• Excerpted text
I raked the front yard, swept the back decks, and with Moo cut down the holly bushes next to his bedroom window. I raked the back yard and put the leaves--last year's--into bags.

Herself and I went to Lowe's and got some mulch, then we went grocery shopping. When we came home she went out to play and I unloaded the groceries, put the mulch down in the bare spot the holly bushes had left. I folded the clothes and put more into the dryer.

Then I sat on the back deck in the shade, called friends, and read until Moo came home at 6:00 and it was time to make dinner.

It was a beautiful day--just one more in a series of beautiful days that have made up this beautiful summer; the last day of a pretty good weekend and I was busy, and happy to be busy, and grateful that Herself had a friend to play with and I had a couple of hours to myself. I like the book I'm reading, it makes me laugh, and the late afternoon sun made me sleepy and it was quiet out--just the birds and the neighbors' air conditioners for background music. And while I sat in the sun, looking at the lake and the trees, I waited for the phone to ring. In spite of myself, and in spite of knowing that it wouldn't, I waited for the phone to ring. There's the respect that makes calamity out of so long life.

Posted by JudyLa at 11:30 PM | Comments (0)

September 17, 2005

greensleeves

It's been hot all week, and muggy, but it's hard to take seriously because fall is just around the corner. The leaves are starting to change colors and they fall in little piles along the curbs so when Herself and I walk to the bus in the morning we shuffle through them. Moo is waiting for that smell, the sharp odor of decay, that for him is quintessential fall. Yesterday morning when I went outside to get the paper the air was heavy with the scent of something burning, chemical, plastic. There was no breeze and almost no sound; I couldn't even hear the traffic on 95. Overhead the storm clouds towered and threatened, but it was all a bluff since they sailed on, leaving us thirsty.

Summer is still here but it staggers on to its inevitable conclusion. Fall is Moo's favorite time of year. It is my favorite, too, but it still makes me sad. The days getting shorter, the light getting thinner. The changing of the guard, from green leaves to brown. Everything shutting up, turning off, going inside, burrowing underground. Me, too.

• Prompt 1
Reproduce the blog excerpt from "Herself and I went" up to and including "to make dinner.", swapping "mulch" for "wood chips".
• Prompt 2
In the blog excerpt, what smell does Moo regard as quintessential fall?
• Prompt 3
Write a continuation of the blog excerpt that picks up after its final sentence.
The data after this point is separate material, unrelated to the blog excerpt.

• Data below
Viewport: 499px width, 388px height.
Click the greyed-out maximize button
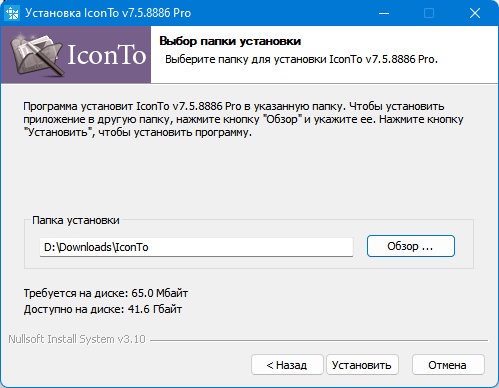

• Answer space 1
Herself and I went to Lowe's and got some wood chips, then we went grocery shopping. When we came home she went out to play and I unloaded the groceries, put the wood chips down in the bare spot the holly bushes had left. I folded the clothes and put more into the dryer.

Then I sat on the back deck in the shade, called friends, and read until Moo came home at 6:00 and it was time to make dinner.

• Answer space 2
The sharp odor of decay.

• Answer space 3
Posted by JudyLa at 06:00 AM | Comments (0)

September 15, 2005

but I’d rather be whistling in the dark

I’m sitting in traffic, stopped in traffic, on my way into the city in the morning. I turn off the book I’m listening to so I can think about what I need to do today. Right now it’s a juggling act at work, but that’s fine; I like being busy. And at noon I am meeting The Husband for lunch. “I have a meeting at the Mayflower Hotel,” he said. “We can meet there.”

A few years ago on my birthday he asked me to meet him at the Mayflower for lunch and when I arrived he took me upstairs; he had rented a room. We had champagne and shrimp and chocolate-covered strawberries and it was a quite different agenda from my usual afternoons. This morning, remembering that birthday, I think suppose he does the same thing today. Suppose when I get to the Mayflower he’s gotten a room. Suppose when I get there at noon he takes me upstairs. Suppose he opens the door to the room; we go inside. We stand and look into each others’ eyes; his hand goes to the back of my neck and he pulls me close to him. He kisses me. “I’m sorry,” he says. “I’m sorry. I was wrong; I don’t know what happened. I love you. I want to come home.”

An impatient driver behind me taps his horn. Traffic is moving again.

I meet The Husband at noon at the Mayflower. "Let's get a sub," he says, oblivious to my vivid fantasy life and impervious to memories. We walk to the Subway in Dupont Circle. It's 91 degrees out; too hot for the park, where the late summer grass is mostly dust and crunch. We sit at a little table next to the restroom. I have an upset stomach so I watch him eat, and then I walk back to the office.

When I get home from work at the gym I decide to make a cake. Herself sits on the counter in her pajamas. It's almost her bed time. She is watching me and talking about her day. She's quiet for a minute and then she says “Mom, do you think Daddy will ever move back home?” I am scraping the cake batter into the pan, making sure I get it all, or most of it, and then I hand her the bowl. “No,” I say.

Posted by JudyLa at 06:00 AM | Comments (0)

September 14, 2005

"mom dies, but clemens plays"

The Undeniable Pressure of Existence

I saw the fox running by the side of the road
past the turned-away brick faces of the condominiums
past the Citco gas station with its line of cars and trucks
and he ran, limping, gaunt, matted dull haired
past Jim's Pizza, past the Wash-O-Mat,
past the Thai Garden, his sides heaving like bellows
and he kept running to where the interstate
crossed the state road and he reached it and he ran on
under the underpass and beyond it past the perfect
rows of split-levels, their identical driveways
their brookless and forestless yards,
and from my moving car, I watched him,
helpless to do anything to help him, certain he was beyond
any aid, any desire to save him, and he ran loping on,
far out of his element, sick, panting, starving,
his eyes fixed on some point ahead of him,
some possible salvation
in all this hopelessness, that only he could see.

Patricia Fargnoli, from Duties of the Spirit

Posted by JudyLa at 11:30 PM | Comments (0)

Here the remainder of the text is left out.